» WHAT YOU NEED TO DO
In the listing below, lines with the string "agent" are to be counted; the number is the entire reply.
═════ RECORDS FOR PROCESSING
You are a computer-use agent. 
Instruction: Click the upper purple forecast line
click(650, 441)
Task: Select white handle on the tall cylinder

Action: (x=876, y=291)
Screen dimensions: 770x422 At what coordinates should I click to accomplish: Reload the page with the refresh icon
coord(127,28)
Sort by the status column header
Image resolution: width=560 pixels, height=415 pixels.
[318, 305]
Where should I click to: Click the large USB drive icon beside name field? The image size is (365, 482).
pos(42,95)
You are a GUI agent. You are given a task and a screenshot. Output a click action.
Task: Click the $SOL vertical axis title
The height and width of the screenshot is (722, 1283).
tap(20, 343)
══════════
═════ RECORDS FOR PROCESSING
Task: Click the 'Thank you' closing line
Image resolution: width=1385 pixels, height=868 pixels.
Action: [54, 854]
══════════
» ANSWER SECTION
2